Exercise requirements: Translate this sentence from the World Cup prediction post below into Spanish: "Each team carries an Elo rating from eloratings.net, updated after every international match."

Source text:
★ ★ ★ ★ ★
This post documents the complete prediction system behind onthepitch's 2026 World Cup forecasts. It's intended as a permanent reference — one page with every model component, every parameter value, and every backtest metric.
Architecture overview
The system has three layers:
- Component models: three independent models that each produce a home/draw/away probability for any international fixture.
- Ensemble: combines the three components into a single probability, applies extremization and calibration.
- Bracket simulator: feeds the ensemble probabilities into a 50,000-iteration Monte Carlo simulation of the full 48-team tournament structure.
Component model 1 — Elo
The simplest model. Each team carries an Elo rating from eloratings.net, updated after every international match.
Match prediction formula:
- Rating gap:
d = elo_home − elo_away + home_advantage - Expected score:
E_home = 1 / (1 + 10^(−d/400)) - Draw probability: fixed at 22% (international football empirical baseline)
★ ★ ★ ★ ★
Data extract:
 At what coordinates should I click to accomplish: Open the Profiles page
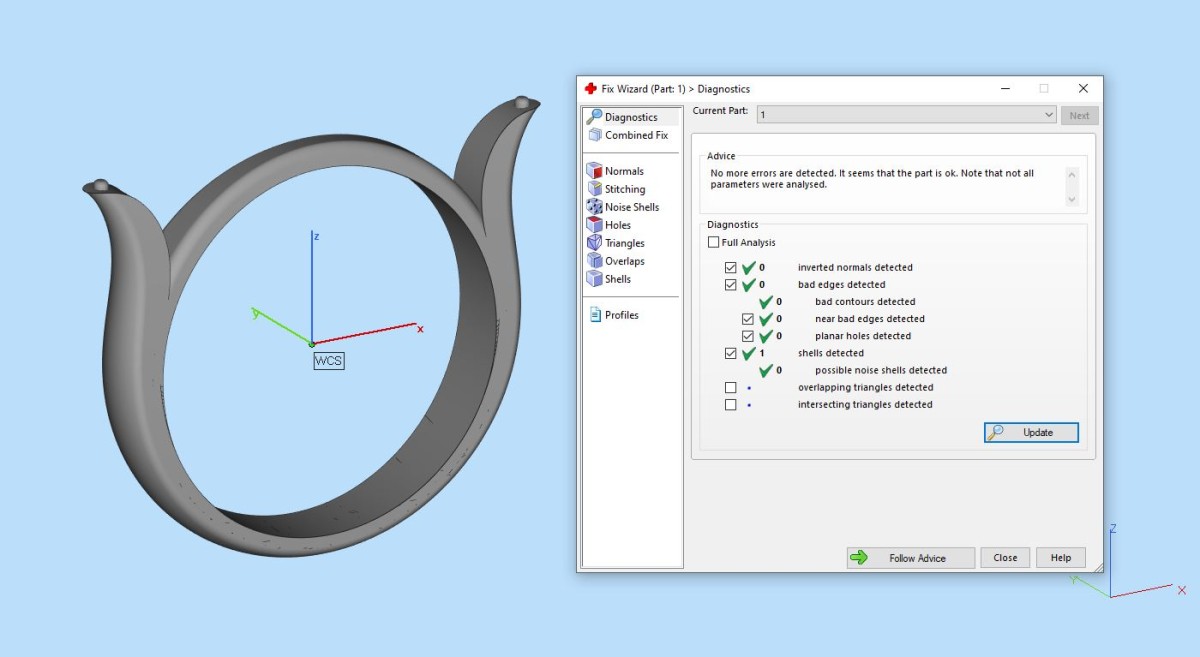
★ ★ ★ ★ ★
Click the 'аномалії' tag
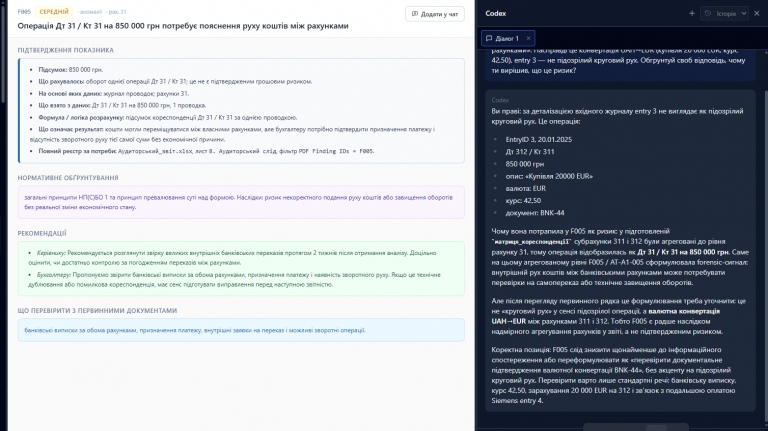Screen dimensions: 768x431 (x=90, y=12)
★ ★ ★ ★ ★
Answer to the task: Cada equipo tiene una calificación Elo de eloratings.net, que se actualiza después de cada partido internacional.